In the latest survey of 1,500 Japanese intellectuals and common people, Genron NPO, a Japanese think tank co-sponsoring the forum, found that more than 70 percent of the Japanese polled said they had bad impressions of China.

The reasons why the Japanese have a negative feeling about China included its failure in handling food safety, its grabbing of natural resources and energy, and its obsession with war history, Yasushi Kudo, head of Genron NPO, said in his keynote presentation at the panel.

A poll of some 1,617 urban residents and 1,007 students in China conducted by Horizon Survey and sponsored by China Daily revealed that some 56 percent of urban residents did not have good impressions of Japan. What is noteworthy is that only 34 percent of the students had negative feelings about Japan, meaning Japan's image in China is improving.
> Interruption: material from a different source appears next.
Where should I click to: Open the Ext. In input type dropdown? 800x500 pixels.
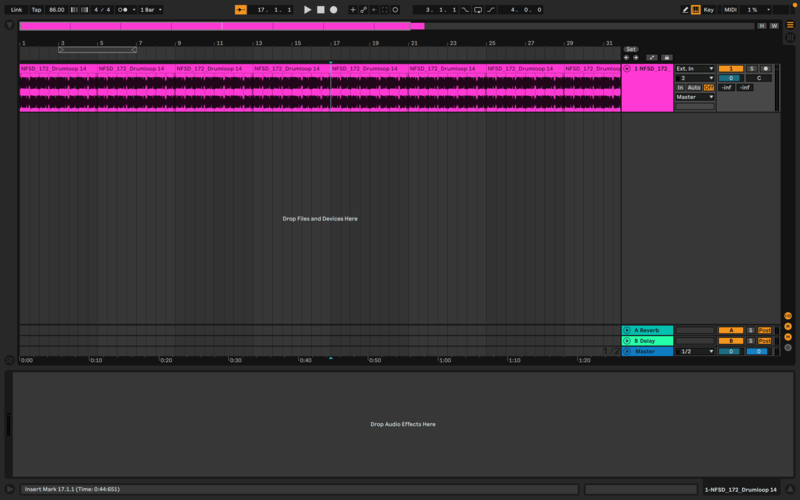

The Chinese student respondents pointed out that the problems hindering future China-Japan relations include not only the two countries' territorial disputes but also the distrust between the two peoples. Some 40 percent of the Chinese students said the Japanese media should improve their coverage of China.

Japanese journalists were aghast at the Chinese survey, finding that more than one-third of the Chinese residents, as well as students, still consider Japan a militarist country.

"We don't even possess a nuclear weapon," Mitsuko Shimomura, former editor of Asahi Weekly, remarked.

However, as discussions deepened, it became clear that mutual understanding between the Chinese and Japanese should start with the media, especially from the Japanese side. If the Japanese journalists do not have sufficient knowledge about contemporary China, they will have a difficult time telling full China stories to their audiences and readers.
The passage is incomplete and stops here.